First, consider that Active Directory houses all of the user and computer objects for the domain or domains. It is these user and computer objects that Group Policy controls. Next, Active Directory creates the structure that the objects are placed within. The structure is made up of organizational units. The design of the organizational units is essential in the deployment of Group Policy—the user and computer objects located within the organizational unit where the GPO is linked, as well as those in child organizational units, are affected by the settings in the linked GPO by default.


A poorly designed Active Directory structure can make it very difficult to deploy Group Policy. It is always best to design Group Policy deployment into the initial Active Directory design. If the Active Directory design is too chaotic or disorganized, it might need to be completely redesigned before Group Policy can be correctly deployed.

A well designed Active Directory structure considers the user and computer object location within the organizational units. Because GPOs are linked primarily to organizational units, ensuring that the links are easy and efficient will help with the overall success and good design of Active Directory.


Active Directory should be designed to incorporate two important components: Group Policy and delegation of administration should be the two driving factors for your Active Directory design. As a best practice, delegation of administration should have the highest priority, because Group Policy can be filtered to apply to only certain objects in an organization unit.

GPOs can be linked to three Active Directory components. These include the domain, organization units, and sites. If Active Directory did not contain these components, GPOs would not be able to link to them.

As a side benefit, Active Directory allows for single sign-on for user accounts, which Group Policy can leverage because each user is unique within the Active Directory domain.

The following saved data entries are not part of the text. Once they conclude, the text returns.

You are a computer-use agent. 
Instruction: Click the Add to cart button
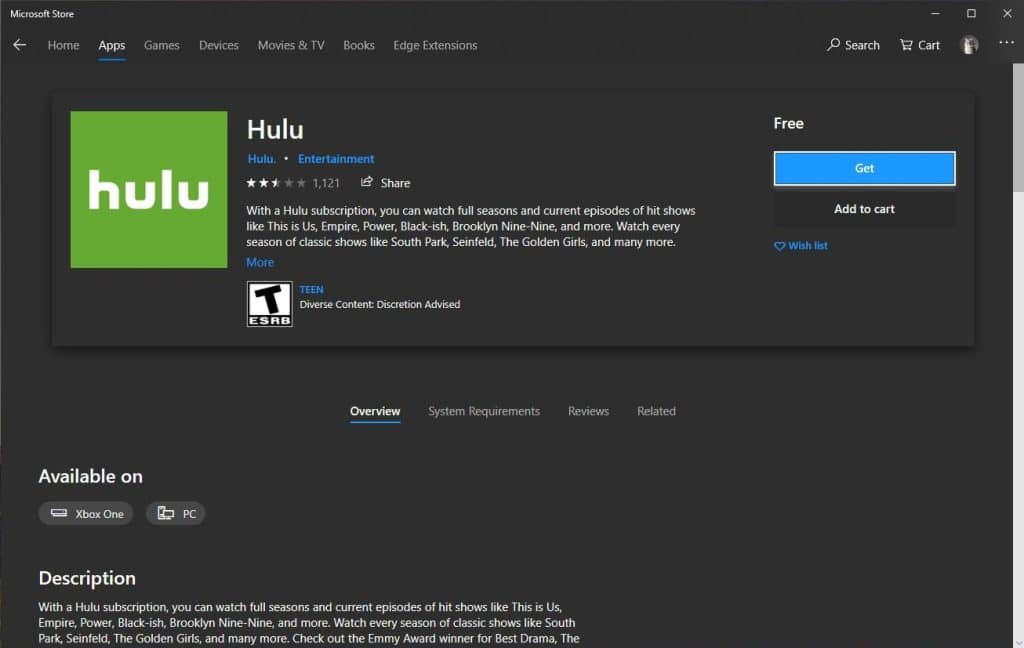pos(864,209)
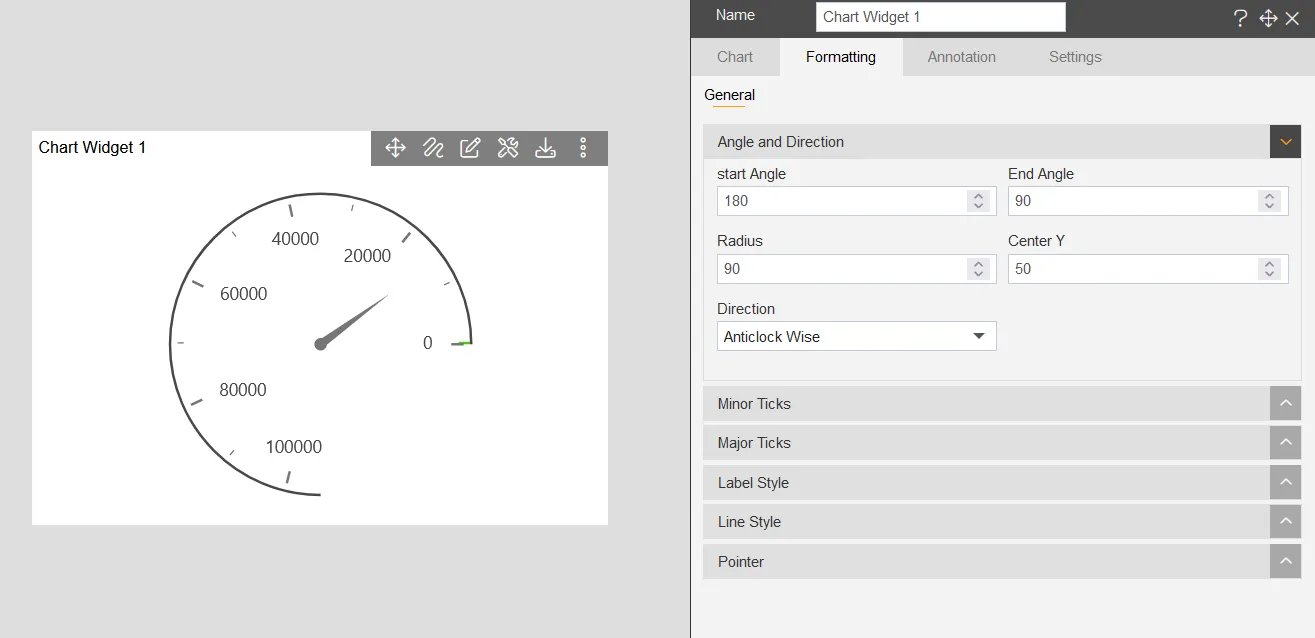Click the up stepper arrow for End Angle
Screen dimensions: 1315x638
click(x=1270, y=195)
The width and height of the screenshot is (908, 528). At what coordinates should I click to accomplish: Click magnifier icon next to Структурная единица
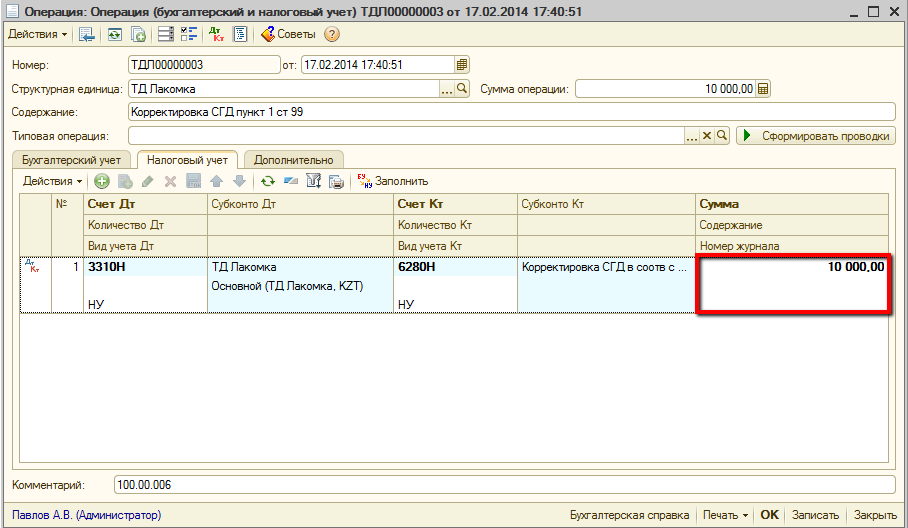[462, 89]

Because each user is unique, administrators can mold and deploy the precise security settings, desktop settings, registry values, and profile environment for each user.


Local Group Policy objects can still be used without Active Directory, in a small business or home office environment, for example. In such cases, the Local Group Policy objects must be administered on each computer separately.

Domain Name System

You probably already know what the Domain Name System (DNS) is, but as a reminder, DNS is a distributed database that resolves DNS host names to Internet Protocol (IP) addresses. In Active Directory, DNS is the locator service that enables computers to find other computers, as well as important networking services.

For Active Directory networks, DNS has entries called Service Resource Records (SRVs) that are associated with different networking services. These include entries for Lightweight Directory Access Protocol (LDAP), Transmission Control Protocol (TCP), and Kerberos. These SRVs help computers in the Active Directory domain find the servers that are functioning as domain controllers. At a domain controller, they might get a listing of Group Policy Objects, update their Kerberos ticket, find a resource, and so on. When DNS is not working properly or is misconfigured, computers will not be able to use DNS to find this information. At this point, Group Policy will fail to work properly; all updates and refreshes will cease until DNS is functioning properly again.

DNS is also used for Distributed File System (DFS). DFS can be used within Group Policy to share applications or other resources. When a GPO is configured to direct a desktop or user to a DFS distribution point for accessing software, the computer must use DNS to find these installation points. If DNS is not configured properly, the computer will never find the DFS distribution point and the software will not be installed or updated.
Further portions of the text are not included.